5. When it receives the join reply, the AP checks to make sure it has the same image as that of the controller. If not, the AP downloads the image from the controller and reboots to load the new image and starts the process all over again from step 1.
6. If it has the same software image, it asks for the configuration from the controller and moves into the registered state on the controller.After you download the configuration, the AP might reload again to apply the new configuration. Therefore, an extra reload can occur and is a normal behavior. ******Troubleshooting notes about this step. I could not get my access point to register with the controller at first, so I did some troubleshooting of the controller ip address, making sure it was on the same subnet, making sure the trunk was configured correctly and that the switch could ping the controller. In order to do this, I gave the vlan, vlan 7, and ip address under the SVI, switched virtual interface an ip address of 7.7.7.2. Once I got connectivity, I still could not register, so I turned on a debug on the access point, it was “debug ap enable”. When I was getting an error message about the certificate, I googled the error message and found a workaround. I found that the certificates on my Access Points are expired and the Controller was basically telling me your certificates are too old and you can’t join. So, one workaround was to tell the controller that it is older than the Access Points. I put in a date on the controller before the certificates expired in 2019, back in 2017, tricking the controller into thinking the certificates had not expired. That did the trick! Here is the golden, exciting moment that every Wireless Engineer loves to see on his controller:

From here, I checked if my access point was advertising my wlan, with my laptop. I could see the wlan, on my laptop as “connected”, but “no internet”. This is because there was no ip address yet.
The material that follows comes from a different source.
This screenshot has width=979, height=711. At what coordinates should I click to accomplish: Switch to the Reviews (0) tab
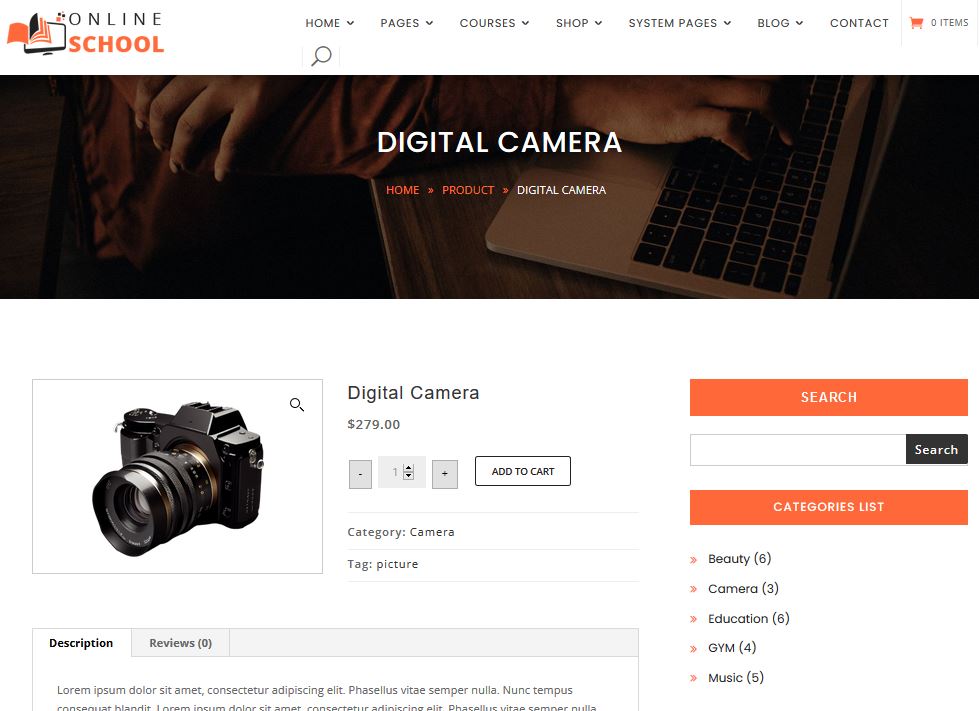[x=180, y=643]
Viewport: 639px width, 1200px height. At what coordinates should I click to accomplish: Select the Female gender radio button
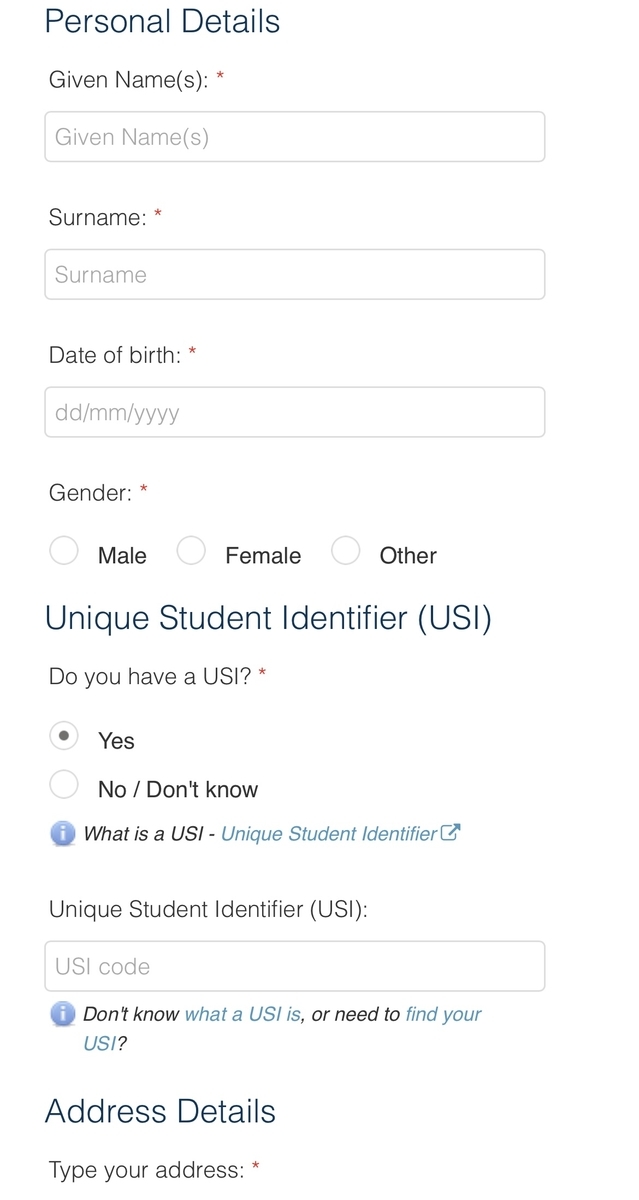click(191, 551)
7. Checked my Comcast wired connection. The dhcp is 10.0.0.0/24 with gateway of 10.0.0.1. I configured my switchport as vlan 10 to connect to the spare interface on my Comcast modem. I configured vlan 10 to trunk to my WLC. I configured interface “client” on my WLC with subnet 10.0.0.0/24 and gateway 10.0.0.1 (Comcast modem dhcp). I applied my “client” subnet to the SSID that I had created. Reconnected my laptop to the SSID, and got an ip address, and checked my access to the internet. New Wireless Network is configured for my home. Next project is configure a firewall to protect my clients.